━━ MATERIAL SUPPLIED

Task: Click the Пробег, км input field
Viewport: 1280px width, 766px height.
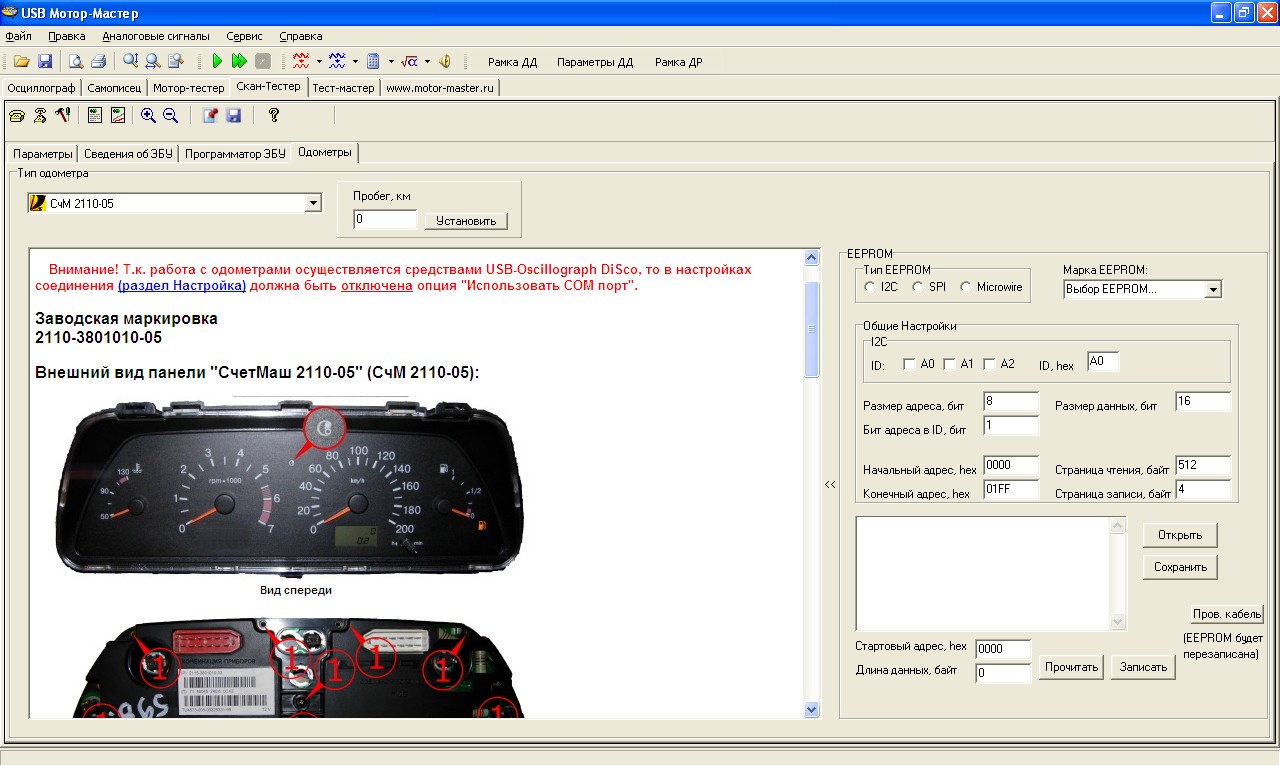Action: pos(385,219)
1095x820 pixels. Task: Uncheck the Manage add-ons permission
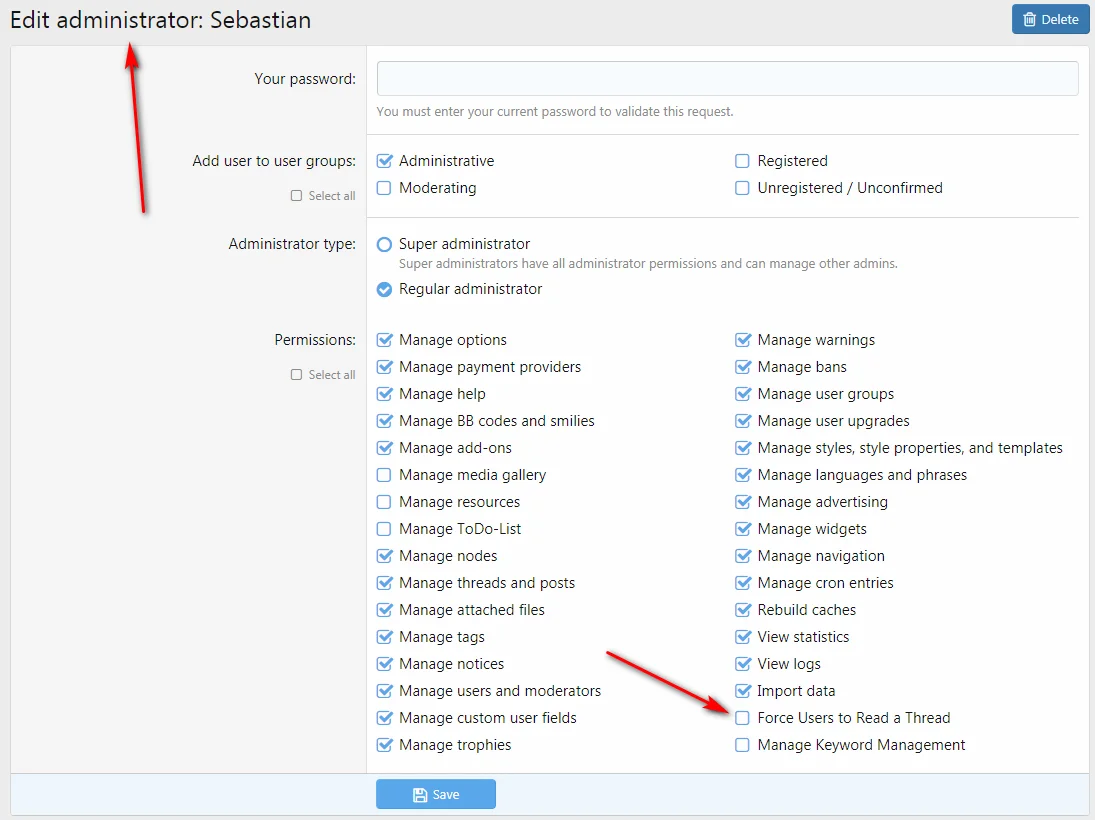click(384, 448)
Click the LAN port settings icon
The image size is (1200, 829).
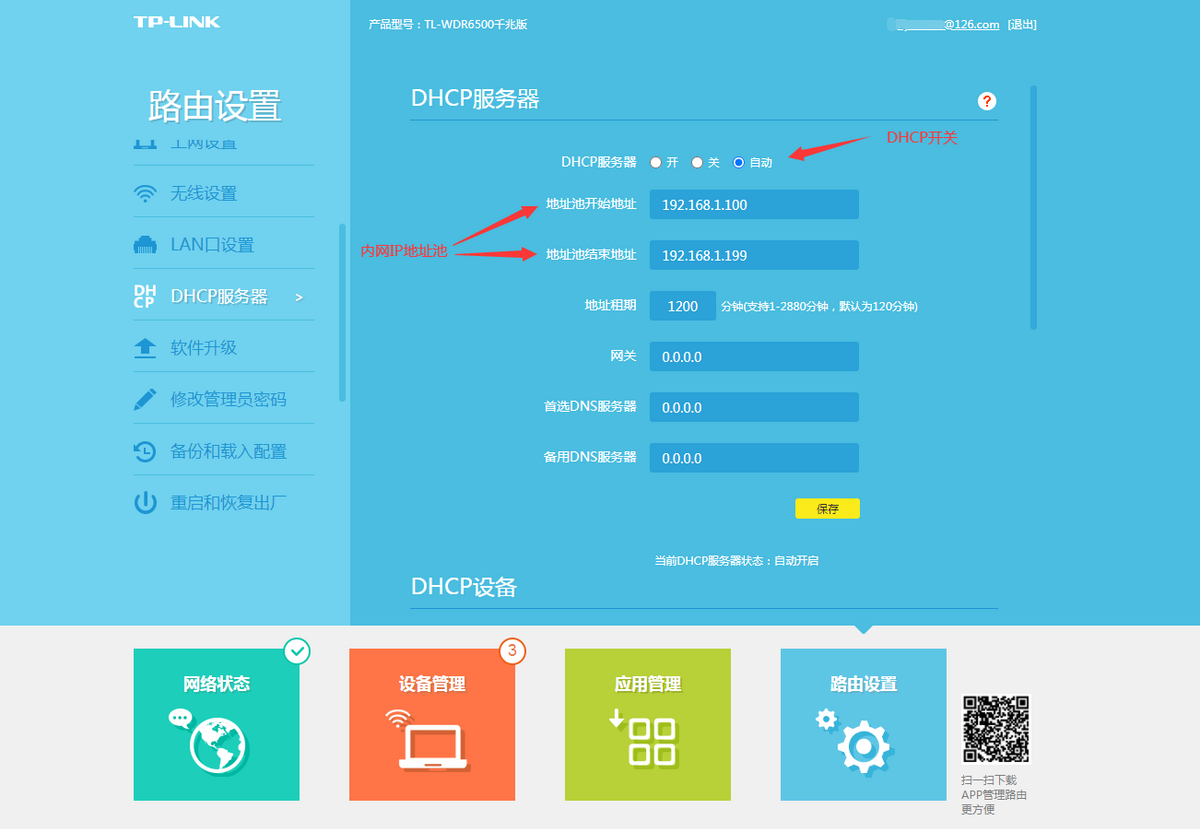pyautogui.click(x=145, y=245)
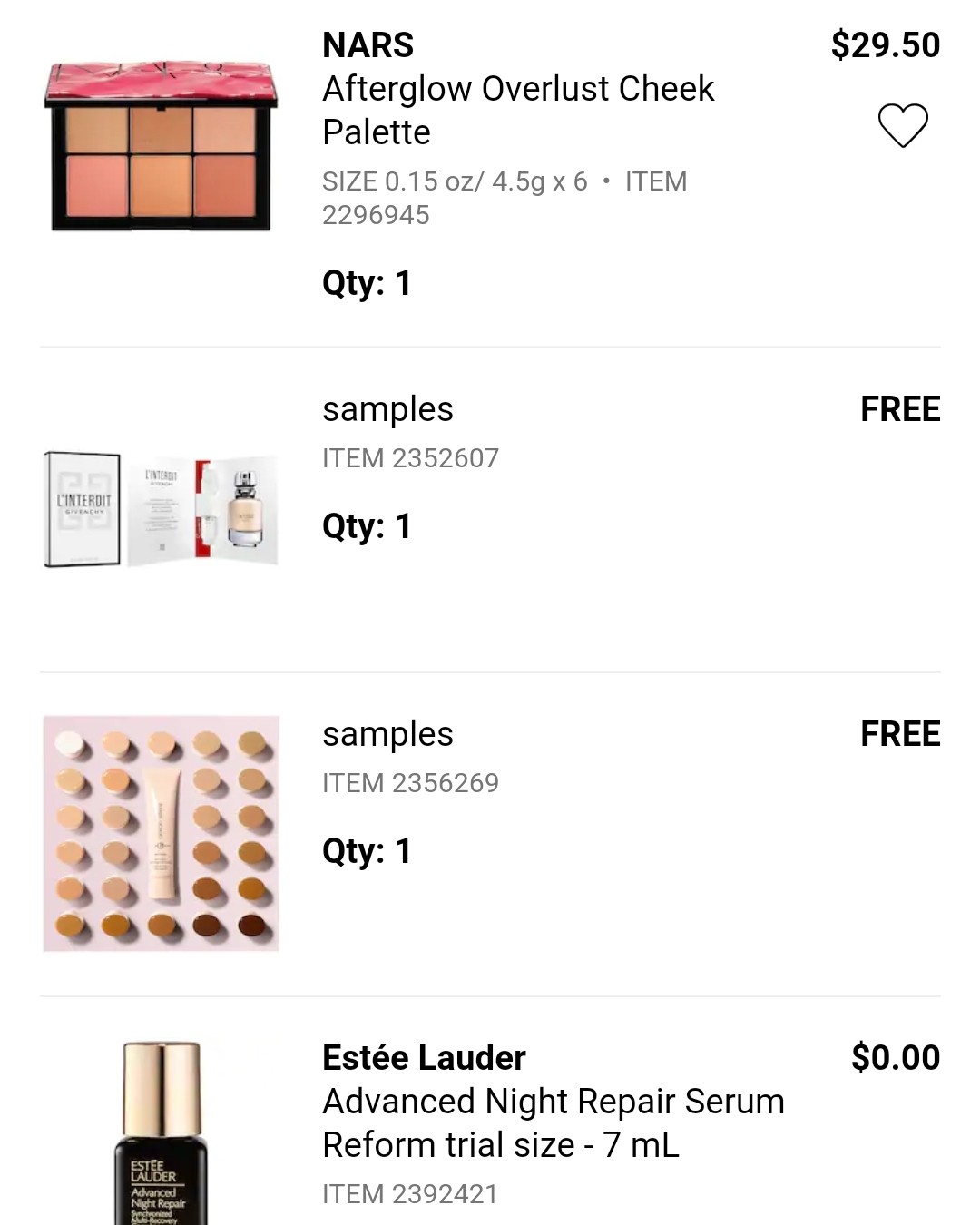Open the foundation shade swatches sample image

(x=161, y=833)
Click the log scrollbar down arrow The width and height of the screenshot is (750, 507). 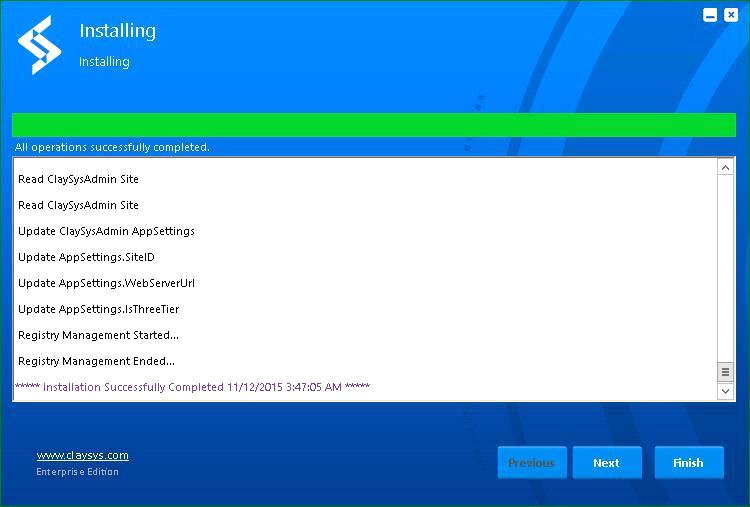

━━━━
━━ MATERIAL SUPPLIED

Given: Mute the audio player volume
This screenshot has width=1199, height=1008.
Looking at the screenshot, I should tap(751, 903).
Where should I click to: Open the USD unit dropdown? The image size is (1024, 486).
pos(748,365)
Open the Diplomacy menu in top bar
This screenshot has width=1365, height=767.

━━━━
━━ MATERIAL SUPPLIED

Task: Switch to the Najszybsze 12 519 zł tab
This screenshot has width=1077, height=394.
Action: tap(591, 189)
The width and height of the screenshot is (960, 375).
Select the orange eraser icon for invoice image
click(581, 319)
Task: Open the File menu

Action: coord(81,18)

━━━━

▶ **ACTION ITEM**
Leave the pictures out, and transcribe exactly the lines above starting at the one that contains "Task: Click the Пробег, км input field" and ending at the one that contains "Click the log".

▶ **RESPONSE TO THE TASK**
Task: Click the Пробег, км input field
Viewport: 1280px width, 766px height.
Action: pos(385,219)
1095x820 pixels. Task: Uncheck the Manage add-ons permission
click(384, 448)
Click the LAN port settings icon
The image size is (1200, 829).
pyautogui.click(x=145, y=245)
Open the foundation shade swatches sample image

(x=161, y=833)
Click the log scrollbar down arrow The width and height of the screenshot is (750, 507). 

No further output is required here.